# killer hogs the bbq rub??



## N2Fowl (Jan 6, 2011)

I am thinking about trying this rub out for some competitions that our team does.. we have been cooking a few yrs together and have gotten many cuts on our ribs but can hardley ever get past thaat 4th or 3rd place....does anyone know about thier rubs or have info that may be helpful.


----------



## bigfishtx (Jul 17, 2007)

Looking at your responses here. I was also looking at this product.


----------



## manintheboat (Jun 1, 2004)

Malcom Reed really seems to know his stuff. His rub is worth a try. Do a search on bbq-brethren.com. Should be some info there.


----------



## manintheboat (Jun 1, 2004)

http://howtobbqright.com/blog/?p=1376

good video from Malcom Reed using his rub.

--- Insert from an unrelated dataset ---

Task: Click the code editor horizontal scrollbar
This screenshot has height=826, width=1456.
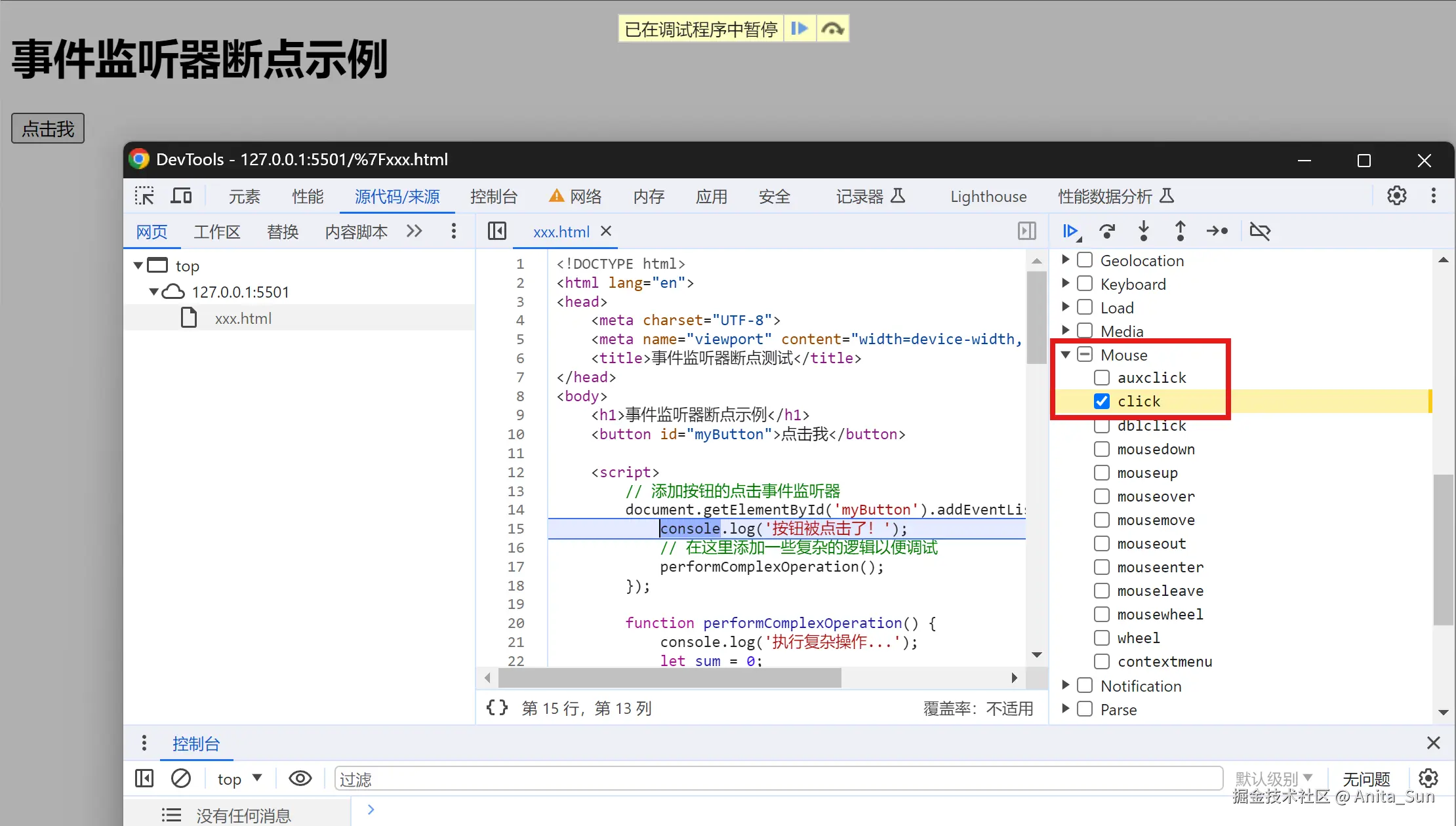Action: coord(669,677)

I ordered a bottle from amazon and will give it a try.


----------



## Big Guns 1971 (Nov 7, 2013)

Killer hogs is pretty good on chicken. the only thing i didn't like is the red color and its kind of on the sweet side. its not bad though. Bass Pro sells lots of brands for about 5 bucks a jar just to give a few a try before you buy bulk.


----------



## CaptJack (Jun 13, 2004)

I use a pork rub called Super Pig from Savor Spices
http://www.savorspices.com/*******.html


----------



## SuddenJerk (May 12, 2014)

I bought some and think it's really good stuff, especially for ribs. It is on the sweet side, but if that's what you are going for than it's great. It will give your ribs a fantastic color to them that I think will go over well in competition. When I ordered it was for the 12oz and some BBQ sauce which I really like as well.

I like to try different rubs and the thing I liked most about this one is you can really pile on without being overly salty. I watched his videos and did some ribs just like he did and he piles the rub on like 3 or 4 times or once an hour and it came out almost like candy without burning. The next time I order it will be for the 5lb bag so that should say something about how much I liked it.


----------



## N2Fowl (Jan 6, 2011)

my plan is i want the sweet he has, i ordered the 5lb bag cause ima do his chicken and the ribs and see how they turn out and got a competition in august. so we will find out then...Im not sure what judges like anymore you get all different mixed reviews when you talk to them sometimes. me personally i like a candy rib. I want it to shine and i love the color this rub gives also.I will try posting pics when i cook em up saturday for a test run, that is if my rub gets here in time.


----------



## manintheboat (Jun 1, 2004)

I got a bottle of the Killer Hog BBQ rub in Saturday and used it yesterday. It reminded me a lot of the rub I used to use, which was my upgraded version of Mike Mill's Magic Dust. It is a heavy paprika/sugar rub, which is fine. Overall, it is a very nice rub. Very good on pork. I made a couple racks of loin back ribs and the flavor was very good. I would not like it on beef to be honest. I still prefer a simple rub of Salt, Pepper, Cayenne and Garlic. I will buy it again.


----------



## bassguitarman (Nov 29, 2005)

manintheboat said:


> http://howtobbqright.com/blog/?p=1376
> 
> good video from Malcom Reed using his rub. I ordered a bottle from amazon and will give it a try.


He lost me with the margarine. I don't use margarine for anything.


----------



## N2Fowl (Jan 6, 2011)

i cooked his chicken saturday but instesad i put it in pan with butter abd covered with foil in the pit....MMMMMMMMM GOOOOD. WE are ready for the next competition now!!!


----------



## manintheboat (Jun 1, 2004)

a lot of competition folks use it when they wrap ribs. Squeeze Parkay, brown sugar and honey seems to be a staple. I have used it and it is pretty good. Johnny Trig adds Tiger sauce to that too.


----------